• DIRECTIONS
- a) Could you retype, word for word, the part of the hugelkultur garden bed post between "And here is the bed" and "it is complete!", inclusive?
- b) Can you extend the hugelkultur garden bed post, picking up right after its final sentence?

• EXCERPTED PASSAGE
This is our journal of what we pray is our sojourn of life (Hebrews 11:8-10) along the narrow way (Matthew 7:14), even the old paths (Jeremiah 6:16), submitting to the Bible as a light unto both (Psalms 119:105). It is our prayer that these documented moments in our earthly time benefit whom God might choose to edify, but ultimately that God glorifies Himself through them.

Hugelkultur Garden Beds

One of the garden bed methodologies we’ve learned about is hugelkultur. Generally, this involves burying (below and/or above ground) tree materials, like stumps, trunks or even branches, under your garden soil. Apparently, as the tree material rots, it also becomes very absorbent, and is supposed to help with holding moisture in the garden bed. There is lots of information and videos about it on the Internet, but here is our first attempt at doing one of these. Since we’re observing a land sabbath and aren’t growing gardens or crops this year, I definitely wanted to start on these while I had extra time.

I decided to just locate the beds as an extension of our main garden area, and here is the first level dug out. I thought using the dug-out dirt as a berm around the bed would help even make it deeper:

First Dug Out Level of Hugelkultur Garden Bed

After the first digging, in looking at it, and I think even trying it out by putting a stump in place, it just wasn’t deep enough, so I dug out another round:

Second Dug Out Level of Hugelkultur Garden Bed

Then, it was time to gather the wood material. For this first bed, I thought I’d go with larger items, and so I went around trying to collect old stumps and similar things:

Hugelkultur Garden Bed First Wood Stumps in Place

And here is the bed full. It was like a puzzle trying to place the pieces to fit as tightly as possible:

Hugelkultur Garden Bed First Rest of the Wood in Place

The plan was to then cover the bed with mulch. I had originally wanted to fill the entire thing with sifted mulch, but realized that was going to take a lot of effort for probably not much gain, since I could fill the bed up leaving 8-10 inches at the top with the wood-chips mulch we get from the landfill, and then sift from there, which is what I did. This is the mulch in place:

Hugelkultur Garden Bed Wood Chips in Place

And then the sifting process. I used that long board across the bed for sliding the mulch sifter back and forth:

Sifting Mulch on Hugelkultur Garden Bed

And here it is complete!

• DATA

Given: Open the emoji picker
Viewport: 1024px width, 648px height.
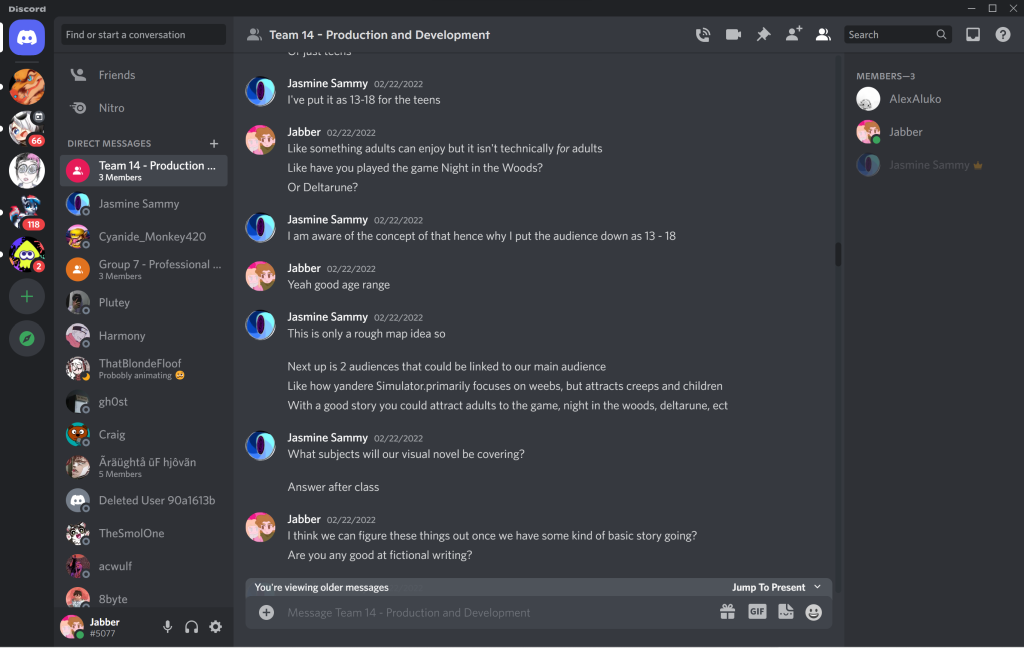Looking at the screenshot, I should pos(814,612).
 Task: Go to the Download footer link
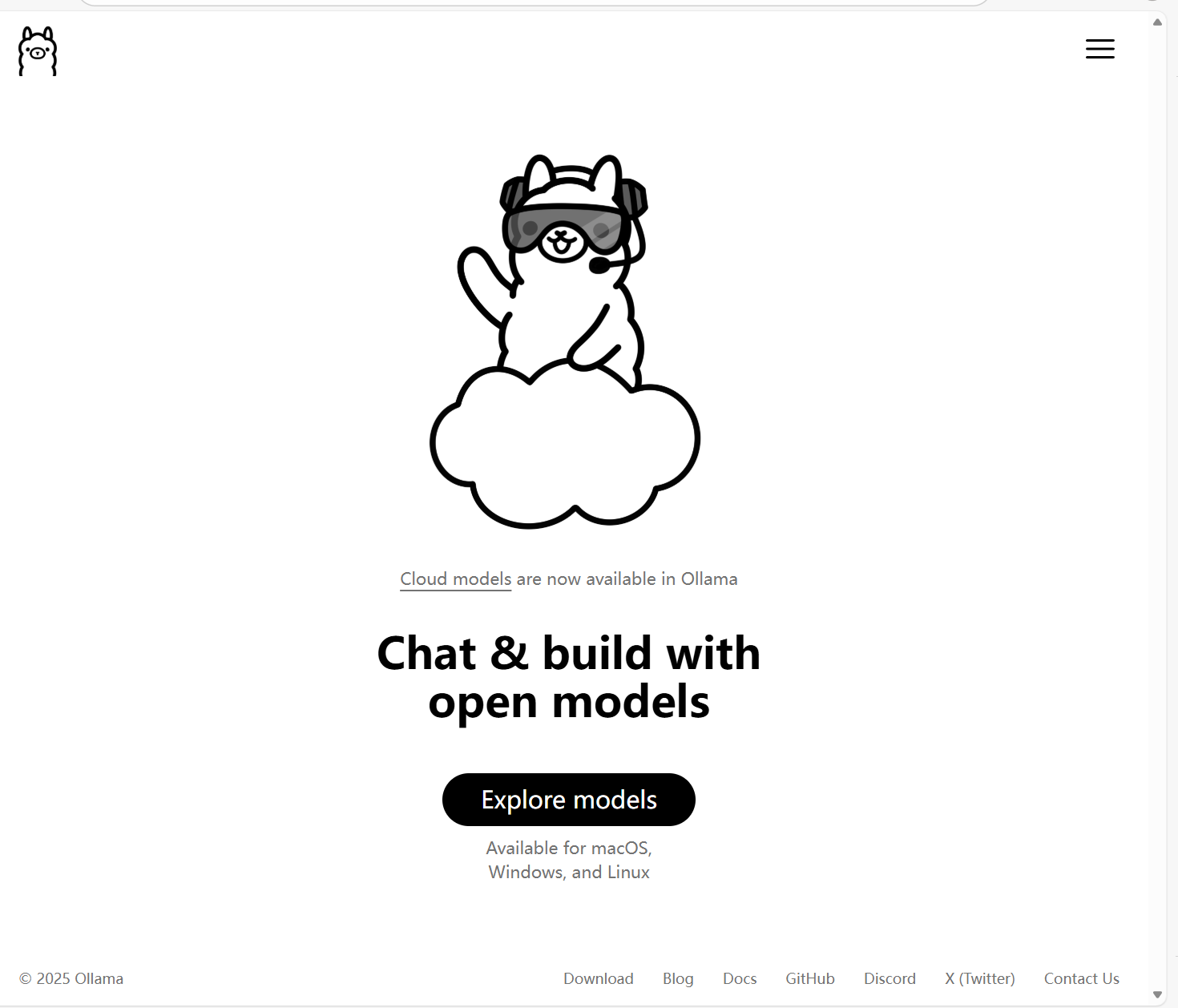pyautogui.click(x=599, y=978)
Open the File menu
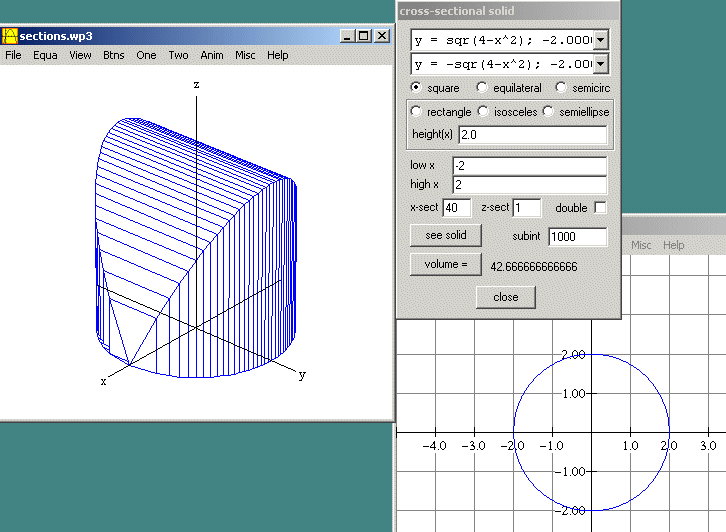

• SOLVED TASKS
- a)
And here is the bed full. It was like a puzzle trying to place the pieces to fit as tightly as possible:

Hugelkultur Garden Bed First Rest of the Wood in Place

The plan was to then cover the bed with mulch. I had originally wanted to fill the entire thing with sifted mulch, but realized that was going to take a lot of effort for probably not much gain, since I could fill the bed up leaving 8-10 inches at the top with the wood-chips mulch we get from the landfill, and then sift from there, which is what I did. This is the mulch in place:

Hugelkultur Garden Bed Wood Chips in Place

And then the sifting process. I used that long board across the bed for sliding the mulch sifter back and forth:

Sifting Mulch on Hugelkultur Garden Bed

And here it is complete!

- b)
Hugelkultur Garden Bed Complete

Lord willing, I hope to add another bed in front of this one.


We had recently discovered that the area all around our goat sheds, where we put the hay and goat “evacuations” cleaned out from the sheds, with rain water collecting there, and over time, was composting nicely into this fine, fluffy dirt. Some time ago, we were given a composting container; and so I figured, since this goat material seemed to compost well, it was time to get that process going; and here is the container set up, and then a look inside. The container has holes on the sides and the top and bottom pieces:

Compost Container
Composting Material in the Compost Container

We thank the Lord for granting us the opportunity to continue on the process out here of trying to grow our own food, and for hopefully new and beneficial ideas; and we thank Him for the physical strength and materials to do these things.

— David


  1. The Adams Family

    Interesting. All of the Hugelkulture Ive seen so far is above ground, though I realize most dig a bit first. Thanks

  2. sally mae

    You might want to watch this. It is free to watch online (they do try to sell a dvd if you want) and his theories are quite similar. I could look at this guys garden all day long!

  3. David and Susan Sifford

    Hi Adams Family,

    Well, I just figured it was better to try to catch and then hold as much water in the first place with it being dug out…just seems like water on an all-above-ground bed would end up running off more. Those were my thoughts anyway.

    Hi sally mae,

    Actually, we've done quite a bit in that regard: Thanks for mentioning it though.

    And thank you both for saying hello.

    — David

  4. sally mae

    Oh I love it! Is his theory working well for you?

  5. David and Susan Sifford

    Hi sally mae,

    Well, we put the "eden" beds in last year. I did try to grow some black-eyed peas in garden #1 the first (last) year, without really watering them too much…they sprouted, but nothing really became of them. And this year is our land sabbath, so we won't be really trying them out until next season, Lord willing.

    — David

  6. Anonymous

    Hi David, I too am interested in how well this below ground approach works as all I have seen is the mound technique.
    Liberty Hill, TX

  7. FourHillsFarm

    Hello from Virginia, David and Susan!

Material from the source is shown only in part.